O Brasil será uma das economias emergentes que menos crescerá este ano - se crescer
Fortes desvalorizações do dólar ao longo da pandemia levaram a um superávit comercial recorde no ano passado, de US$ 61 bilhões, e a um recorde em exportações (US$ 280,39 bilhões), mas não evitou a decadência da competitividade dos manufaturados brasileiros. A pauta de vendas ao exterior está cada vez mais concentrada e com seu dinamismo voltado para os bens primários provenientes da agricultura e da indústria extrativa. A balança da indústria de transformação registrou déficit de US$ 53,36 bilhões no ano passado.

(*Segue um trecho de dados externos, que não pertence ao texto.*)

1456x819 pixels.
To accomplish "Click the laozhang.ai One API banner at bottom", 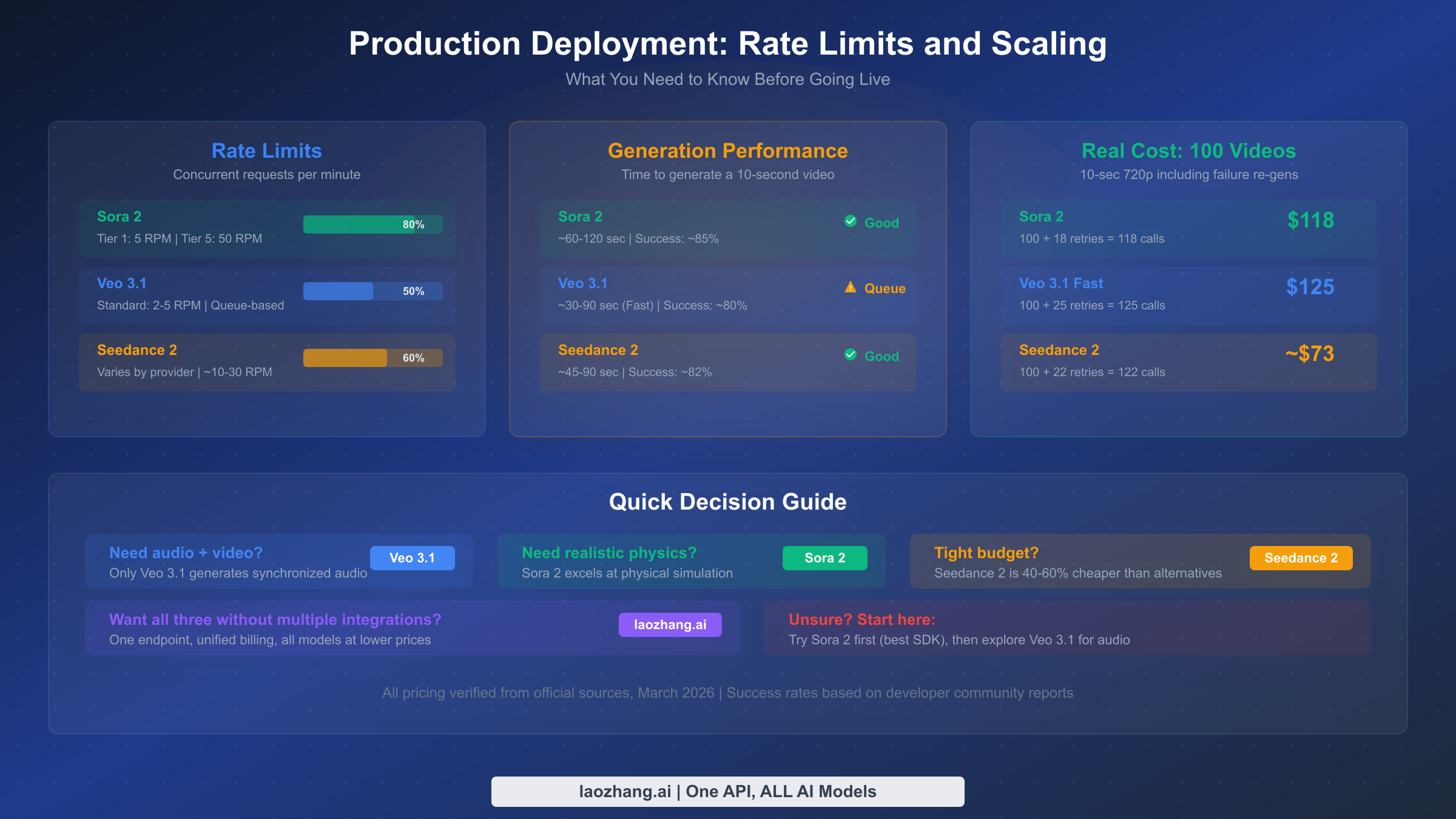I will 727,791.
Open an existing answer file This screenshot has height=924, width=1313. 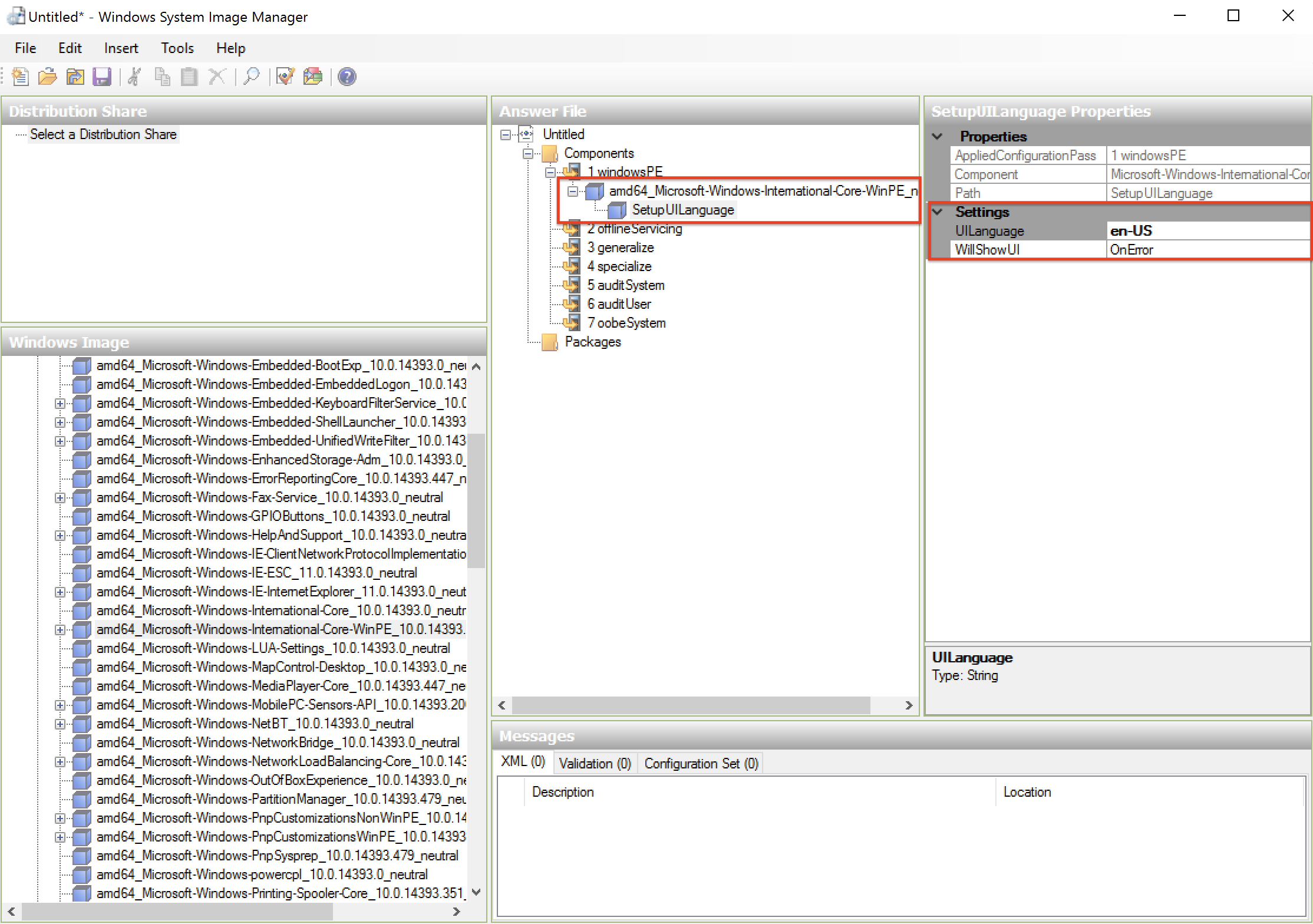click(x=47, y=77)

Apesar do câmbio favorável, e contrariando os manuais, as importações da indústria de transformação cresceram mais que as exportações - 35,1% e 26,3%, respectivamente. Também em contradição com o que se poderia supor diante de um real superdesvalorizado, o país teve déficits em praticamente todos os mercados compradores relevantes, com exceção da Ásia, onde a participação da China é preponderante. O Brasil teve pequeno saldo negativo em suas transações com a Argentina (de US$ 70 milhões), um resultado negativo pouco maior com União Europeia (- US$ 1,73 bilhões) e outro, substancial, com os Estados Unidos (-US$ 8,28 bilhões).
As commodities agrícolas e minerais garantiram o saldo positivo da balança brasileira, e a China, mercado do qual o país é cada vez mais dependente, assegurou dois terços do resultado comercial, ou US$ 41,4 bilhões. A Ásia compra quase metade dos bens exportados brasileiros (46,3%) e a China, quase um terço (32,1%), embora a fatia da região e do país tenham tido um pequeno declínio no ano passado.
Como esses mercados relevantes são também concorrentes mais competitivos do Brasil em bens manufaturados, as commodities continuaram avançando na composição da pauta de vendas brasileiras. Minério de ferro, óleos brutos e cobre somam US$ 78,1 bilhões das exportações, mais de um quarto do total. Se a eles forem acrescidos, soja e café não torrado, mais farelo de soja e carnes de aves (ambos classificados como produtos da indústria de transformação), as vendas somam US$ 137 bilhões - apenas sete categorias de produtos compõem a metade de tudo o que o Brasil exportou no ano passado.
Em 2022 a performance das exportações brasileiras provavelmente não se repetirá, mesmo que expectativas de valorização do real não se concretizem. 2021 foi o ano de consolidação da recuperação da devastação provocada pela pandemia e o comércio mundial, segundo estimativa da Organização Mundial do Comércio, deve ter crescido 10,8%. Para este ano a cifra cai a menos da metade, 4,7%.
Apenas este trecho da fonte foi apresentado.